Шмяк! Радик оглянулся и понял, что Соне удалось выбраться. Сломанной прозрачной куклой, похожей на медузу, выброшенную прибоем на сухой берег, она упала прямо под ложноножки твари.
Чем сильнее Радик молотил руками по студню, окружавшему его, тем тяжелее ему было двигаться, и казавшееся сначала пустотой, а потом едва ли не туманом бездна становилась всё более жесткой, словно пролежавшие открытыми в пакетике мармеладные мишки.
Радик замер.
«Я помню себя. Соню. Кота Висасуалия, Александру и брата Андрея. Я помню маму и помню мармеладные мишки. Я не могу быть никем кроме самого себя», – понял вдруг он и рыбкой проскользнул сквозь снова ставшую проницаемой шкуру твари.

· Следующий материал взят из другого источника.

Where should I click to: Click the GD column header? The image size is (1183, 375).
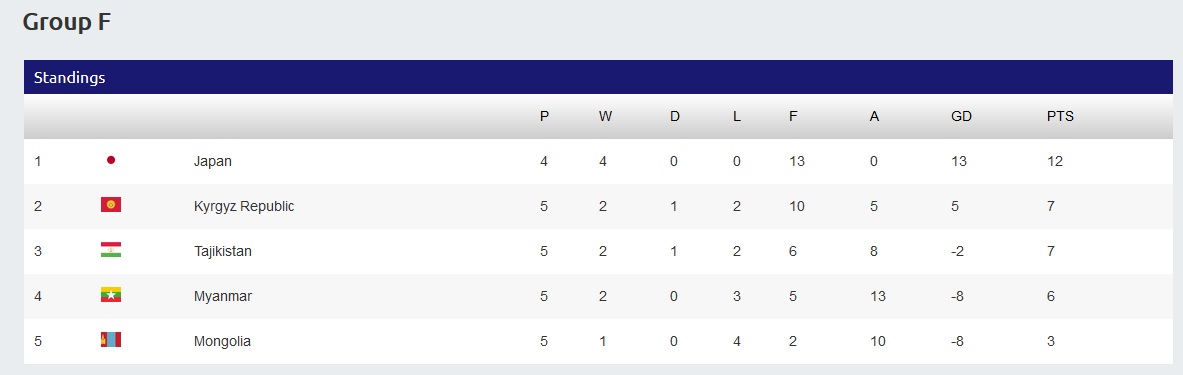pyautogui.click(x=961, y=117)
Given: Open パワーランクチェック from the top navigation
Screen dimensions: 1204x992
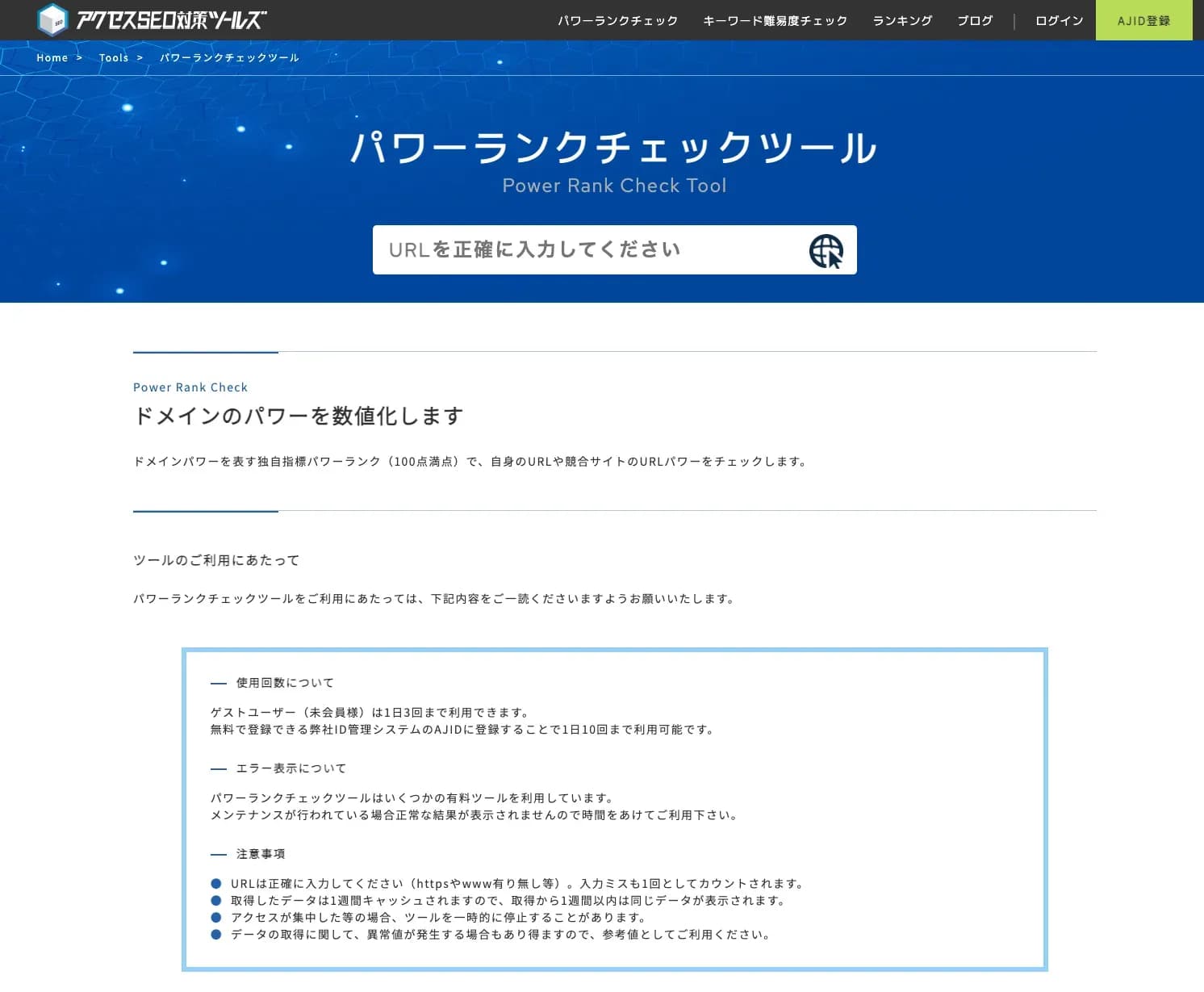Looking at the screenshot, I should coord(618,20).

Больно ударившись об асфальт, он лишь подумал:
«Ого! Я помню асфальт!» – и больше ничего не успела подумать, охнув от неожиданности, когда прямо на него кулем свалился Андрей. Еще совсем неустойчивые и почти бесформенные, они едва не перемешались снова, но раздавшийся стон Сони заставил их прийти в себя.
– Я помню Соню, – чуть хвастливо заявил Радик.
– Я тоже помню Соню, – голос Андрея совсем не изменился, и Радик понял, что не ошибся. Именно его брат командовал медведем, месяцы и месяцы сохраняя чернильные души и не давая погибнуть незнакомцам и Соне. – Хоть и не знаю её.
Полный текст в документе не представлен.